[Items listed in a dataset]
+===+
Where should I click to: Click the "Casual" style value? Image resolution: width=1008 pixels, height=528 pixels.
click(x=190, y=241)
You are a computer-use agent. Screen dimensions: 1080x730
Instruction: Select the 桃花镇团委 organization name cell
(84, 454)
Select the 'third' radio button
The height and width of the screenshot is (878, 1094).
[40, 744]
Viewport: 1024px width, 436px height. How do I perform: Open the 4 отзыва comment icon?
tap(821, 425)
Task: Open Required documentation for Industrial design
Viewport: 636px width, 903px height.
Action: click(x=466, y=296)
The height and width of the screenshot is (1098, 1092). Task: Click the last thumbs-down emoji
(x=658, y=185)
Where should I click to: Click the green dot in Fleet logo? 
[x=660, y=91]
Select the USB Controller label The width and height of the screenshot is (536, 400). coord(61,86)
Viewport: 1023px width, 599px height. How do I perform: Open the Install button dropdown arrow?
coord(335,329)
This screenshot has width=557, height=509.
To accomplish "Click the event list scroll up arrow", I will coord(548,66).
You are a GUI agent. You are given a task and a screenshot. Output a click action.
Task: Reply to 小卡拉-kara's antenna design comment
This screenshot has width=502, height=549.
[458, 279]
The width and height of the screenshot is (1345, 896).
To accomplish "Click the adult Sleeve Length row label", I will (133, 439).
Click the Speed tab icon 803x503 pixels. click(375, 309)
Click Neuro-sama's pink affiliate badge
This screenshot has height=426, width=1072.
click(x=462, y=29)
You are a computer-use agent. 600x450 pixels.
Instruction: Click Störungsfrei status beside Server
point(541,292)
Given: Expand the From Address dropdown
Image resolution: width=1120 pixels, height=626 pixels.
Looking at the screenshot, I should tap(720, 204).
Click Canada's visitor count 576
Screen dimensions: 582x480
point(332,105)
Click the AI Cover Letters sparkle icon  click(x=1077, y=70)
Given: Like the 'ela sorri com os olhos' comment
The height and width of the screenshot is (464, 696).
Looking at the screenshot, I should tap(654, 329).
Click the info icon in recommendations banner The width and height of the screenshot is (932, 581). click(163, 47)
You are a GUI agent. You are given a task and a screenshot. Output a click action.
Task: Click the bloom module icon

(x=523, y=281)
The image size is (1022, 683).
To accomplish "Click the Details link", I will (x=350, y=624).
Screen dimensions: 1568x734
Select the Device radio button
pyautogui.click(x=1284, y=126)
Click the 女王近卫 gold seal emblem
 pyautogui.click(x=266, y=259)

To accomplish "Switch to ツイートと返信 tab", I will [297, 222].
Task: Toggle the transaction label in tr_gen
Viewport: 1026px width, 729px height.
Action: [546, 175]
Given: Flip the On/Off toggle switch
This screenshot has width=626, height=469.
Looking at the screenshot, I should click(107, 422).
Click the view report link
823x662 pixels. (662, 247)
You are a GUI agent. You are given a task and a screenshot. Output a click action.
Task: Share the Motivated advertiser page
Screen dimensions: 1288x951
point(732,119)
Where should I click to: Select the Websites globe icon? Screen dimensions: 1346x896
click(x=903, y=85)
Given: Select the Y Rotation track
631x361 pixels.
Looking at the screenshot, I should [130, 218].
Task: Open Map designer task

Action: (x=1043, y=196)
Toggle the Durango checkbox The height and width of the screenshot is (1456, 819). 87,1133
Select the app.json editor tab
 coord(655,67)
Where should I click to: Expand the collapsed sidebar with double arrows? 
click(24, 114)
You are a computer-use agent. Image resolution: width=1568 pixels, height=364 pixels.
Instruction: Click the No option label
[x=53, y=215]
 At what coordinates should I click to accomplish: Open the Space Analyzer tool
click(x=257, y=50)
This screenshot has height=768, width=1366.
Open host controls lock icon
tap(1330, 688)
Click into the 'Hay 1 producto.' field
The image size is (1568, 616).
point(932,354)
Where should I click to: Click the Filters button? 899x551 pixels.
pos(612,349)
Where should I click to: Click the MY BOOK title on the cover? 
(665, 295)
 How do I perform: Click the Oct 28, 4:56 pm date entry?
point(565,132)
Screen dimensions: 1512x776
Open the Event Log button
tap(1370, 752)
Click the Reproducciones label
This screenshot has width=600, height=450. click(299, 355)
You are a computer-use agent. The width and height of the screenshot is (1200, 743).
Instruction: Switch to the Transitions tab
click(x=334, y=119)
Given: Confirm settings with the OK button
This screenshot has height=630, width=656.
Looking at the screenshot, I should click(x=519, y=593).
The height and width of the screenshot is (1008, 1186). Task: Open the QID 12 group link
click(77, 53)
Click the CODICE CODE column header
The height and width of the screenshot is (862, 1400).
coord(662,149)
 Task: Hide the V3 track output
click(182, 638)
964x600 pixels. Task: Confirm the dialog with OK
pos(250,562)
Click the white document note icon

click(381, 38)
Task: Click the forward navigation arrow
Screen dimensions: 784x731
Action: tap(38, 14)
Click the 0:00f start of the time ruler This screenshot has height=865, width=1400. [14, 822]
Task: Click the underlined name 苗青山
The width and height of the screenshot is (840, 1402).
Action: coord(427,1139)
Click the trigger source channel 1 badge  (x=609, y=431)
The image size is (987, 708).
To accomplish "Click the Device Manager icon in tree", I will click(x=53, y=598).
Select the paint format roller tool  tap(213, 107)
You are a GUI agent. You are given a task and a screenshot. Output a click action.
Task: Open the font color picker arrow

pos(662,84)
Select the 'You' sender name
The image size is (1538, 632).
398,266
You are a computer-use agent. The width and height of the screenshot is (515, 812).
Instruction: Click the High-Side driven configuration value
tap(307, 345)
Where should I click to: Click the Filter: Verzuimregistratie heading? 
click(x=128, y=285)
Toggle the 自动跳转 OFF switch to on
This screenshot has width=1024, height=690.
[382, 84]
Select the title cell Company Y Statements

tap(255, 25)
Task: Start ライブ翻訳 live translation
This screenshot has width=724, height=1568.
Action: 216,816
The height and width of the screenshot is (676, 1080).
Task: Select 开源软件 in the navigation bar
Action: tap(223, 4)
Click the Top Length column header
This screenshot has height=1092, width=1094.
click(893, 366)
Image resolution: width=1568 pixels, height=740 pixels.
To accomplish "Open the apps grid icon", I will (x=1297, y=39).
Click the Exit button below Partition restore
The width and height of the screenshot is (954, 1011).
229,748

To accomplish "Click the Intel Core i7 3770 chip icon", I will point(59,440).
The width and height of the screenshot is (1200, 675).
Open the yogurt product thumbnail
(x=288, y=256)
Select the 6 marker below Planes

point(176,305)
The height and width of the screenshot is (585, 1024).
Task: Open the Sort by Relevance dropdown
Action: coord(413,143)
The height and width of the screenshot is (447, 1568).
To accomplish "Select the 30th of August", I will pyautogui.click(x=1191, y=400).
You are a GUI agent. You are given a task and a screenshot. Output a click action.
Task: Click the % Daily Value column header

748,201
+===+
▶ Required action: Please return only the lines above, starting at the line that has "Open host controls lock icon" and ending at the line that has "Toggle the 自动跳转 OFF switch to on", keeping both and leaving each one unchanged.

▶ Answer to this problem:
Open host controls lock icon
tap(1330, 688)
Click into the 'Hay 1 producto.' field
The image size is (1568, 616).
point(932,354)
Where should I click to: Click the Filters button? 899x551 pixels.
pos(612,349)
Where should I click to: Click the MY BOOK title on the cover? 
(665, 295)
 How do I perform: Click the Oct 28, 4:56 pm date entry?
point(565,132)
Screen dimensions: 1512x776
Open the Event Log button
tap(1370, 752)
Click the Reproducciones label
This screenshot has width=600, height=450. click(299, 355)
You are a computer-use agent. The width and height of the screenshot is (1200, 743).
Instruction: Switch to the Transitions tab
click(x=334, y=119)
Given: Confirm settings with the OK button
This screenshot has height=630, width=656.
Looking at the screenshot, I should click(x=519, y=593).
The height and width of the screenshot is (1008, 1186). Task: Open the QID 12 group link
click(77, 53)
Click the CODICE CODE column header
The height and width of the screenshot is (862, 1400).
coord(662,149)
 Task: Hide the V3 track output
click(182, 638)
964x600 pixels. Task: Confirm the dialog with OK
pos(250,562)
Click the white document note icon

click(381, 38)
Task: Click the forward navigation arrow
Screen dimensions: 784x731
Action: tap(38, 14)
Click the 0:00f start of the time ruler This screenshot has height=865, width=1400. [14, 822]
Task: Click the underlined name 苗青山
The width and height of the screenshot is (840, 1402).
Action: coord(427,1139)
Click the trigger source channel 1 badge  (x=609, y=431)
The image size is (987, 708).
To accomplish "Click the Device Manager icon in tree", I will click(x=53, y=598).
Select the paint format roller tool  tap(213, 107)
You are a GUI agent. You are given a task and a screenshot. Output a click action.
Task: Open the font color picker arrow

pos(662,84)
Select the 'You' sender name
The image size is (1538, 632).
398,266
You are a computer-use agent. The width and height of the screenshot is (515, 812).
Instruction: Click the High-Side driven configuration value
tap(307, 345)
Where should I click to: Click the Filter: Verzuimregistratie heading? 
click(x=128, y=285)
Toggle the 自动跳转 OFF switch to on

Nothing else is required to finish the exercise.